Certainly there were no signs of the presence of Herbert Vaughan about the precincts of Mount Welcome, nor anything to indicate that he had had an interview with his cousin. If so, it must have ended just as the Jewess might have wished: since the expression observable on the countenance of Kate showed anything but the traces of a reconciliation.
Pleased to contemplate her in this melancholy mood, her jealous rival again raised the glass to her eye.
“Ha!” she exclaimed on the instant. “Whatever is the nigger doing in front of the statue? She appears to be talking to it. An interesting dialogue, I do declare! Ha! ha! ha! Perhaps she is worshipping it? Ha! ha! She seems as much statue as it. ‘Patience upon a monument, smiling’—Ha! ha! ha!”
“Ah, now,” resumed the hilarious observer, still gazing through the glass, “she turns from the statue. As I live, she is looking up this way! She cannot see me? No, not with the naked eye. Besides, there is only my head and hat above the edge of the rock. She won’t make them out. How steadfastly she looks this way! A smile upon her face! That, or something like it! One might fancy she was thinking of that pretty scene up here, the interesting tableau—Smythje on his knee. Ha! ha! ha!”
“Ah! what now?” she continued, interrogatively; at the same time suddenly ceasing from her laughter, as she saw the young creole adjust the scarf over her head, and glide towards the back of the house. “What can it mean? She appears bent on an excursion! Alone, too! Yes, alone, as if she intended it! See! she passes the house with stealthy step—looks towards it, as if fearing some one to come forth and interrupt her!
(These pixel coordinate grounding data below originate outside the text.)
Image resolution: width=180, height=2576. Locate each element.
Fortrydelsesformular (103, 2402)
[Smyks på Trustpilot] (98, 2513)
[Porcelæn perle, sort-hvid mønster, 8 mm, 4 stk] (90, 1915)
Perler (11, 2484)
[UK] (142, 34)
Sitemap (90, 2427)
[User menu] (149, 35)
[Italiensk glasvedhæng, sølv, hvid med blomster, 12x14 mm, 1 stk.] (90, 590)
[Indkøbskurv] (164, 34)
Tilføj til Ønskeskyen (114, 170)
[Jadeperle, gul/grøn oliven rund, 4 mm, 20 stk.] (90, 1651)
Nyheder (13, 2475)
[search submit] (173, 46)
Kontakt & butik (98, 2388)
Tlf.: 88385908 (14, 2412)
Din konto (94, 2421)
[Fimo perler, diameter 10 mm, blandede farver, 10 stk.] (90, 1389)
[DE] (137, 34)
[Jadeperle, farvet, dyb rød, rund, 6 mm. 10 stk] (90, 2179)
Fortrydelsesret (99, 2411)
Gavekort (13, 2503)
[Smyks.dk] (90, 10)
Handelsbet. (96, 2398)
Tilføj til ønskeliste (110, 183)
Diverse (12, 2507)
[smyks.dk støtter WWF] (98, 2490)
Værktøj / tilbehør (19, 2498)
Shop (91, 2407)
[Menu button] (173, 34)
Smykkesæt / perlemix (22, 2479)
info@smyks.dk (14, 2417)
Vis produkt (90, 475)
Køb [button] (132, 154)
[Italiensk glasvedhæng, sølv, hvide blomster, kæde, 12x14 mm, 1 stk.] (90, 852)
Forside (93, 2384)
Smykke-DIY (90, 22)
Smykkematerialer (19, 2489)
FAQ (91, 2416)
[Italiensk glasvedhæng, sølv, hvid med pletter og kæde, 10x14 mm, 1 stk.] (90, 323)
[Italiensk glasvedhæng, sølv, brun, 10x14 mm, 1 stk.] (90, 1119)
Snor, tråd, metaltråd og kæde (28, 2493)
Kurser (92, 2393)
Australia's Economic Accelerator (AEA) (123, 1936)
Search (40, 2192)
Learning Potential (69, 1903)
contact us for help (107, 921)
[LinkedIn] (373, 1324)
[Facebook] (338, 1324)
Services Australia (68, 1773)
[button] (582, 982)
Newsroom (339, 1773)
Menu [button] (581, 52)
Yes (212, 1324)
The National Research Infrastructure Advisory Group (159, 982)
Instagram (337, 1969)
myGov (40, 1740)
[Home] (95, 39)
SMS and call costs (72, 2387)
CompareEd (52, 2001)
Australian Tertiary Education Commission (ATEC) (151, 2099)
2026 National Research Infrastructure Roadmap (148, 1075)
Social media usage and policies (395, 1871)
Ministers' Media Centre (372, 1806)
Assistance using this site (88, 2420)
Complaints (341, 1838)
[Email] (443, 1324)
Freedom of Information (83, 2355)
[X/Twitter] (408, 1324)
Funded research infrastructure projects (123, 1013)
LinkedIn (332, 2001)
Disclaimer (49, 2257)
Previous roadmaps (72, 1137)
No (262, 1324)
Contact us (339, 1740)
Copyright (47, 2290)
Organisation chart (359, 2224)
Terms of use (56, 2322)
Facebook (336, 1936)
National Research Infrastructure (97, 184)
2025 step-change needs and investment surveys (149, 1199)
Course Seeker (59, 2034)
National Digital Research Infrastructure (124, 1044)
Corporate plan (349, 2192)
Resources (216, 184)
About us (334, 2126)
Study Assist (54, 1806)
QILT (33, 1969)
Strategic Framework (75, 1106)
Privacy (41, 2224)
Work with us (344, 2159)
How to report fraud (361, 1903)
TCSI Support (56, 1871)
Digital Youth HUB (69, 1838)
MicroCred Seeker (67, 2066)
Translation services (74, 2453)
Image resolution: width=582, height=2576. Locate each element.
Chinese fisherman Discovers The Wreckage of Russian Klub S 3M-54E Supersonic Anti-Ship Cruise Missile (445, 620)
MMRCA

Through the garden!—through the gate in the wall! Ha! she’s coming up the mountain!”
As the Jewess made this observation, she stepped a pace forward upon the rock, to gain a better view. The lorgnette trembled as she held it to her eye: her whole frame was quivering with emotion.
“Up the mountain!” muttered she. “Yes, up the mountain! And for what purpose? To meet—Herbert Vaughan?”
A half-suppressed scream accompanied the thought: while the glass, lowered by her side, seemed ready to fall from her fingers.